プロボクシングの統括団体である日本ボクシングコミッション(JBC)および全国のジム会長らで組織する日本プロボクシング協会(JPBA)は22日、テレビ会議アプリ「Zoom」を使ったオンラインでの新型コロナウイルス対策連絡協議会を開き、7月からの興行再開に向け、試合に出場する選手に、ウイルス感染歴を調べる抗体検査を義務づけることなどを決めた。抗体検査は選手のほか、セコンドなどのスタッフや試合役員ら関係者も対象。試合3週間前と前日の2度受けることを義務づける方針で、出場可否の判断に活用する。

 JBCの安河内剛本部事務局長は「PCR検査や抗原検査の実施は現状では厳しい。感染リスクはゼロにはできないが、限りなくゼロにつなげる努力をするなら、それが抗体検査なのかなと思う。今、民間でできるのは抗体検査であるなら、我々ができる最大限のことをやります」と話した。

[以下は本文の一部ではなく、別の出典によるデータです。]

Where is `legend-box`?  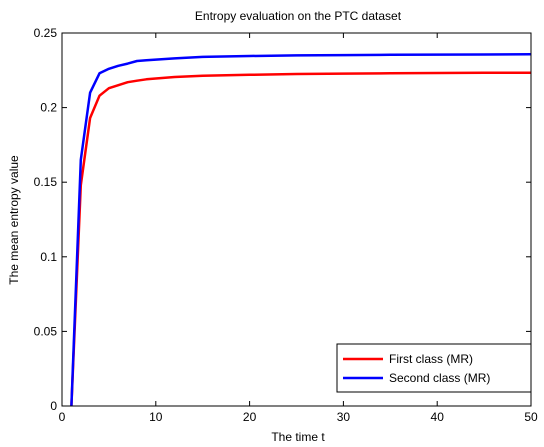 legend-box is located at coordinates (434, 368). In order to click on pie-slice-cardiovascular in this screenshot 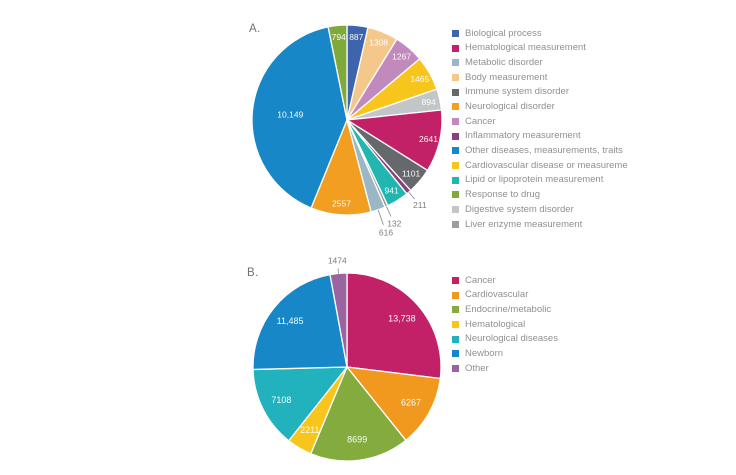, I will do `click(394, 404)`.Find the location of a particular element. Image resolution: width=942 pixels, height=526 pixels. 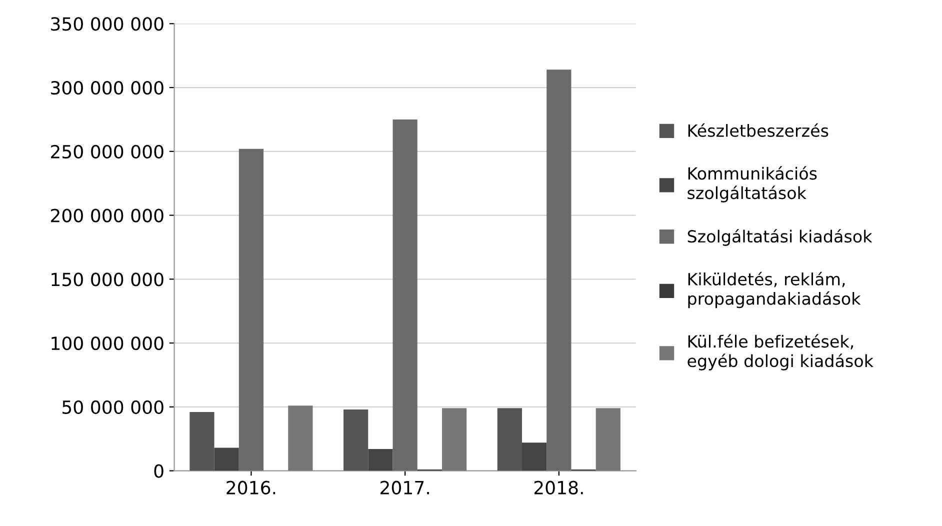

legend-label: Szolgáltatási kiadások is located at coordinates (780, 238).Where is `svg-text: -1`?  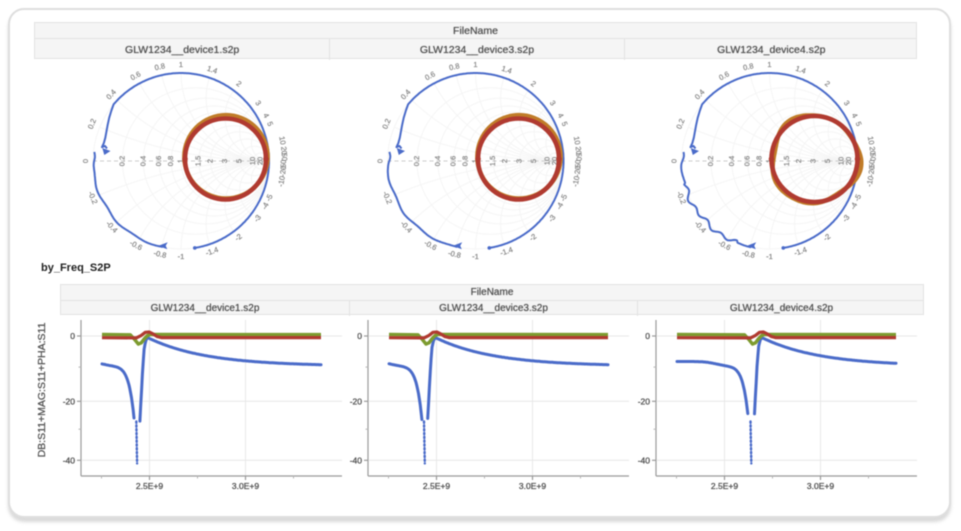 svg-text: -1 is located at coordinates (182, 256).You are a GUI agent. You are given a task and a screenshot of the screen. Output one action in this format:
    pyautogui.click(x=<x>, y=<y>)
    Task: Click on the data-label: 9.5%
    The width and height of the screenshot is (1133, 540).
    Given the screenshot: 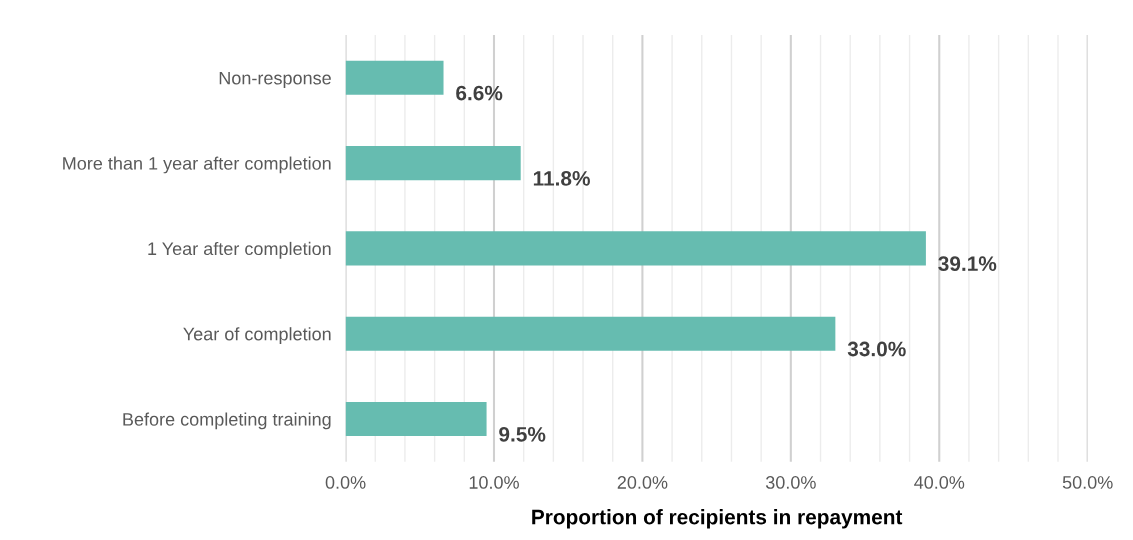 What is the action you would take?
    pyautogui.click(x=522, y=434)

 連絡協議会では興行再開のガイドラインを策定し、この日も精査を進めたが、興行に観客を動員することに慎重な意見も出たため、原則、無観客で行う方針を固めた。川崎新田ジム会長で、自身もプロモーターを務める新田渉世JPBA事務局長は「プロモーター、マネジャー側の人間としては、何とか早い再開を望むが、選手らの安全確保と社会的にも認められなければ興行を開催することはできない。しっかりとしたガイドラインを作ってもらい、我々の共通認識としたい」と話した。7月は5日と12日の愛知・刈谷市での興行が予定されているが、いずれも会場が開催保留としており、現状では無観客で行うことを目指す大橋ジム主催の16日興行(東京・後楽園ホール)が再開初戦となりそうだ。19日には沖縄での興行が観客を入れての開催を目指しているが、22日の三迫ジム主催興行(後楽園ホール)は無観客での開催に方向転換する予定。

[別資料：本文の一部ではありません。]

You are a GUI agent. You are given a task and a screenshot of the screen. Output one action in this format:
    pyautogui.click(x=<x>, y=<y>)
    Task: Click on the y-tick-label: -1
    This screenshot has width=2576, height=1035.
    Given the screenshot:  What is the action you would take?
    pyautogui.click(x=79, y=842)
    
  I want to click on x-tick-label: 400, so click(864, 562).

 また、この日の協議会では、ジムの通常営業に向けた統一ガイドラインを策定することも決めた。「ボクシング業界として、運営のガイドラインを作り、営業再開しやすい環境を作ろう」(安河内事務局長)というもの。行政に安全性を訴えるため、専門家の意見も取り入れながら、ジムへの入退室の管理や練習時間を制限したり、時間帯をずらすなどの措置が考えられている。